Like I haven’t been doing this since I was 18 fucking years old. IT DOES NOT WORK. Not for me. I’ve been believing in “THIS time” for more than a decade and if “THIS time” were ever going to be any fucking different it would have happened by now.
And this is it, really. No one understands this because for them, if they do the work, it does work out for them. So of course it must work the same for me. Everyone I know has wonderful and relatively stable lives and no one has any idea what it’s like living without, for year after year after year.
Back in the hamster wheel? Try it again? I’m sorry, I’m not going to be happy stuck in the same god damned process over and over and over without getting any results.
This is basically just a life of going through the motions.
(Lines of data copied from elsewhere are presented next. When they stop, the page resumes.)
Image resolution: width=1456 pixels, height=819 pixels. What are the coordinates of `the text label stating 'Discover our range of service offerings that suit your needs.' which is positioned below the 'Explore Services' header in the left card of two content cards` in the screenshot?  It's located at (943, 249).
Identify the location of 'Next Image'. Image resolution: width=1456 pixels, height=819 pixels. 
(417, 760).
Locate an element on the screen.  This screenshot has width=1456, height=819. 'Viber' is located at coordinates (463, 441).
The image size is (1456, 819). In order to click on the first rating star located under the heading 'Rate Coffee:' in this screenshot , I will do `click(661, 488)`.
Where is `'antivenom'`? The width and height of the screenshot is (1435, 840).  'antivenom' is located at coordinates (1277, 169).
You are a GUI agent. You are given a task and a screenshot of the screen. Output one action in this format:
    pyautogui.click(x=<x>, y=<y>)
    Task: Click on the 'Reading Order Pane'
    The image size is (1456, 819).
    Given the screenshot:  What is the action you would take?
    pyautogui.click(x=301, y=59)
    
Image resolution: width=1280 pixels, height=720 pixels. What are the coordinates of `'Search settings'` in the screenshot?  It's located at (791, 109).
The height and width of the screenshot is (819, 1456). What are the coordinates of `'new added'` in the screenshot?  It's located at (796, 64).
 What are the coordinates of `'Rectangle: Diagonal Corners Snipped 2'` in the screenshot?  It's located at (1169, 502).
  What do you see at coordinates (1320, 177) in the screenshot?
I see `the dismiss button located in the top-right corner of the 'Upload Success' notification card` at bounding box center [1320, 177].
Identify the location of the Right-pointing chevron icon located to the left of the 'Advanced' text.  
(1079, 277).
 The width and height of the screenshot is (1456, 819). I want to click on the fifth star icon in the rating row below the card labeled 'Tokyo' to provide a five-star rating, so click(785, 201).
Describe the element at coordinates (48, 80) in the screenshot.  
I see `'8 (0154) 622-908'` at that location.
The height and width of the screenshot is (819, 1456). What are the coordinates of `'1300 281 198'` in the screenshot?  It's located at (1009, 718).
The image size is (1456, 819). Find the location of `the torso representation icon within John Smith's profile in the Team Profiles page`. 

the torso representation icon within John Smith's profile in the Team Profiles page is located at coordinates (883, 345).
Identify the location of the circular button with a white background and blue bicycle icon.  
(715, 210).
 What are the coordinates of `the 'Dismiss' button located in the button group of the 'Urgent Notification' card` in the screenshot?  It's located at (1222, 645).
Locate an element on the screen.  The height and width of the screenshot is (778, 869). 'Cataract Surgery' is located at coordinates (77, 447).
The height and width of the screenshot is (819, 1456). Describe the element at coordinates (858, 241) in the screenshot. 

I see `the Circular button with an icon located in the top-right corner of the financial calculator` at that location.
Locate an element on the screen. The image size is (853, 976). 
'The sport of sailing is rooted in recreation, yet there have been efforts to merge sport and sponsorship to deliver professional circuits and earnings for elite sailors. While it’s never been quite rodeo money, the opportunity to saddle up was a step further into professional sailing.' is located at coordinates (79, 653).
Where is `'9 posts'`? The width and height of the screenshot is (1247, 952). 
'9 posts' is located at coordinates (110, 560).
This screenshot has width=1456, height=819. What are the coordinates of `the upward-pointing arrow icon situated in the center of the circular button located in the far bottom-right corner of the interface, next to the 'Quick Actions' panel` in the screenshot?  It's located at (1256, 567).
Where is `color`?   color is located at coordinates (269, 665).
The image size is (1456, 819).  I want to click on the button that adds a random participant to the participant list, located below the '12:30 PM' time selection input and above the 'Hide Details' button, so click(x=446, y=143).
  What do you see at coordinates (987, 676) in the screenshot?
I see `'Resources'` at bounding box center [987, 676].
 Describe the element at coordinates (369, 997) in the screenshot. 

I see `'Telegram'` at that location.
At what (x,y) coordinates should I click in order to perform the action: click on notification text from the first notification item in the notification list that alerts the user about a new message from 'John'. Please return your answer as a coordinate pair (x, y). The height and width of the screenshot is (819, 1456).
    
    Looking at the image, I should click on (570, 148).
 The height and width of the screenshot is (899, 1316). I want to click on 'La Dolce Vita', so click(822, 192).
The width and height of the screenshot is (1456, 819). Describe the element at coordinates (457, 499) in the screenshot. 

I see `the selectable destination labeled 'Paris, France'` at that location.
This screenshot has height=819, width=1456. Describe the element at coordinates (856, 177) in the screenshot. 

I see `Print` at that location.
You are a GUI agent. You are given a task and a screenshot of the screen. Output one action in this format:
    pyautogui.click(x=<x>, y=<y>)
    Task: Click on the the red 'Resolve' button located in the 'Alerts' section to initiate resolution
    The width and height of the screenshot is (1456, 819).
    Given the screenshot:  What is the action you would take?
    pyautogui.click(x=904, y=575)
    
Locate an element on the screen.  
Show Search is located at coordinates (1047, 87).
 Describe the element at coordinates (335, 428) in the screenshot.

We’ll PRETEND that anything I do will effect the desired outcome. I’ll live in denial (just like I did before). The definition of insanity is doing the same damn thing over and over and expecting a different result.
And yeah, it fucking hurts that it apparently comes down to pure dumb luck, or something. The career I want relies on the whim of the people doing the hiring. The relationship I want depends on the the whim of the guy. Other people give what they got and are wanted and rewarded for it. I give everything I got and at BEST I’m ignored. Or rejected. Or reviled.
And no one has EVER been able to tell me what that X factor is. Years ago I asked my friends “why doesn’t anyone ever ask me out? Why does everyone I ask say no?” No one could give me an answer. Everyone told me I’m a great person and they just don’t know why.
You have no fucking idea how corrosive it is to live being so utterly unwanted.